Your job with the data below is to output exactly the lines from the one holding "Given: Switch to" down to the one holding "Click the Даты проведения header in top table", both included, and no others.

Data extract.
○ ○ ○

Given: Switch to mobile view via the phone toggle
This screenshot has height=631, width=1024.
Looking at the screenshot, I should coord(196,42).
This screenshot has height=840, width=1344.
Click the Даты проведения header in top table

○ ○ ○

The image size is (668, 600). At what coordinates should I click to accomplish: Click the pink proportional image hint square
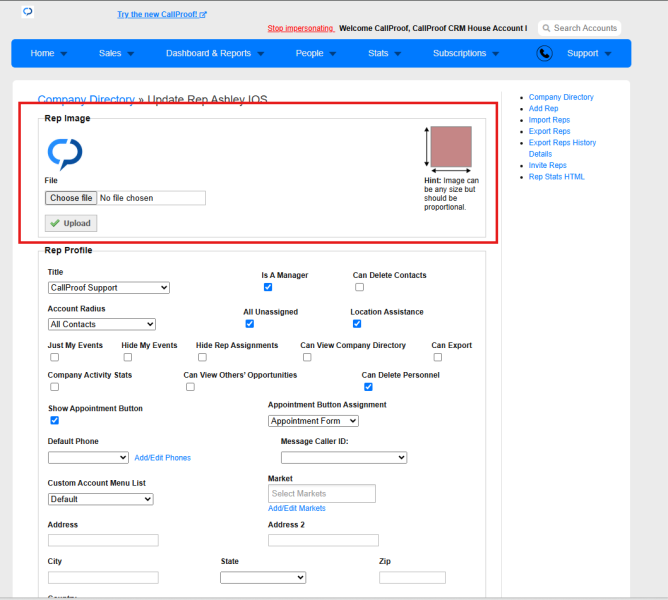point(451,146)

○ ○ ○

Answer space.
Given: Switch to mobile view via the phone toggle
This screenshot has height=631, width=1024.
Looking at the screenshot, I should coord(196,42).
This screenshot has height=840, width=1344.
Click the Даты проведения header in top table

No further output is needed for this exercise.